Moreover, while hotspots are responding, the places that have not become hotspots now have time to prepare with both new models and better data on effective response. The system got behind, but it quickly came together to move the models. The industry can move quickly when it has to, he noted.
“People are starting to realize this COVID-19 world we're emerging into is fully ready to accept things like telemedicine and telemonitor and embrace digital health because we've been forced to accept it in the short term and people like it,” Nunez said.
In the past, the challenge has always been getting people to put that initial toe in the telemedicine water with a connected device or a virtual session with a physician. Now, the appeal of going to a doctor’s office for all but the direst necessities has dropped to near zero, Nunez said, and people are open to new ideas. He said a friend of his in primary care has seen his telemedicine visits go from a few hundred a month to over 1,000 a week.
“People are using it once and saying, ‘Wow, I don't have to leave my house. I don't have to sit in a waiting room for 45 minutes. I don't have to drive to the office. You can ask me the same questions you’d ask me there and refill my prescription.’ They realize this is just as good and a lot easier,” Nunez said.

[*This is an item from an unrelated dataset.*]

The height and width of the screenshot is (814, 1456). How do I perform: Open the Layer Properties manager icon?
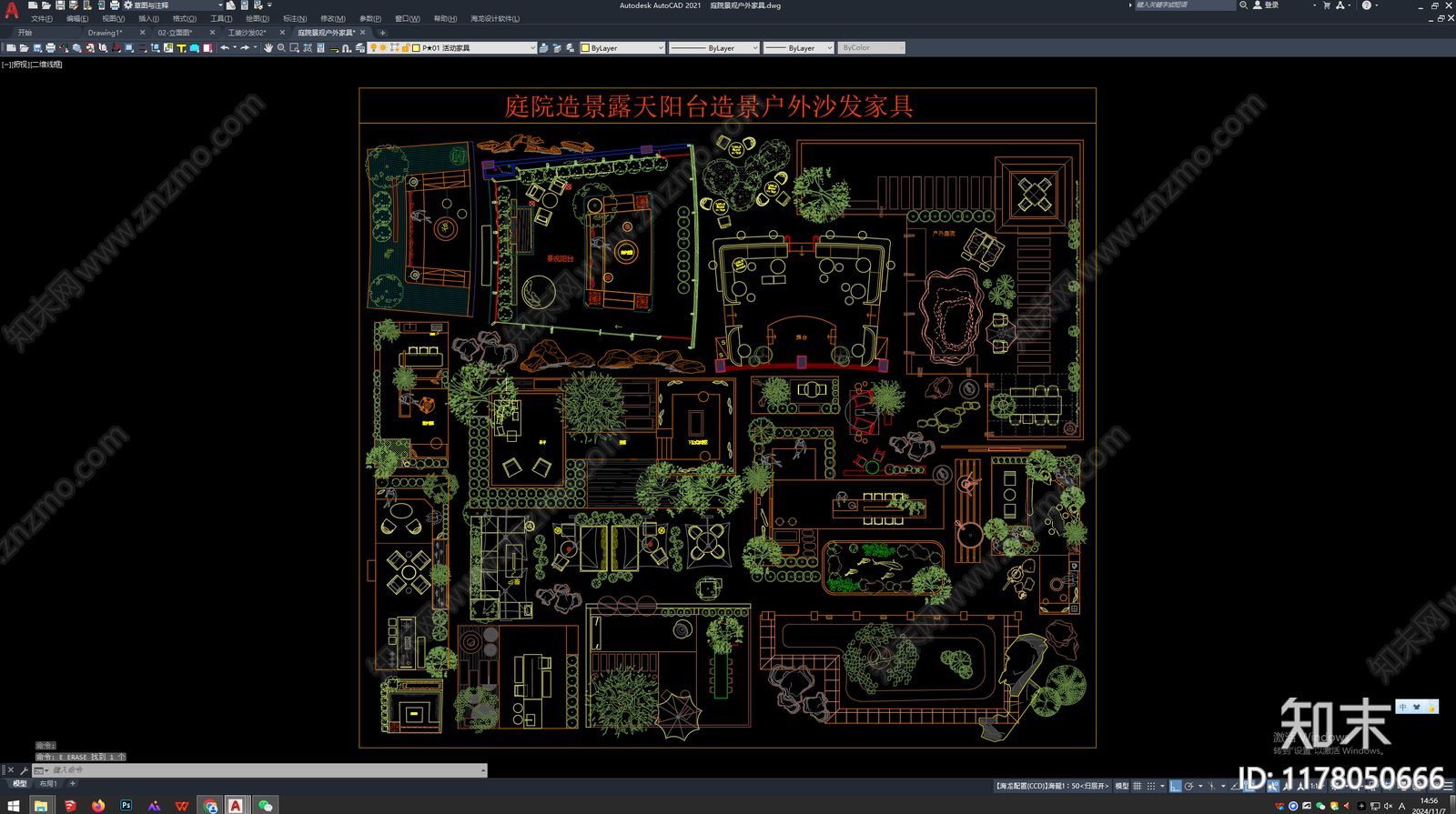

It’s easier and better, he noted. Taking an example from sleep apnea treatment, which is what ResMed specializes in when it isn’t crash-producing ventilators, without connected device support, people use their CPAP machine about 55 percent of the time. Add connectedness that lets their physician monitor their use and send reminders and that number jumps to a 75 percent use rate. Add an app that lets customers monitor their own progress and the use rate goes above 80 percent.
Using digital technology and leveraging connectedness can make patients both more likely to seek care when they need it and engage in healthy habits like using their CPAP machine or taking their meds.
“We’re ready, I think, now for the first time to really embrace this technology,” Nunez said. “And, I think, it will change how medicine gets done for the better.”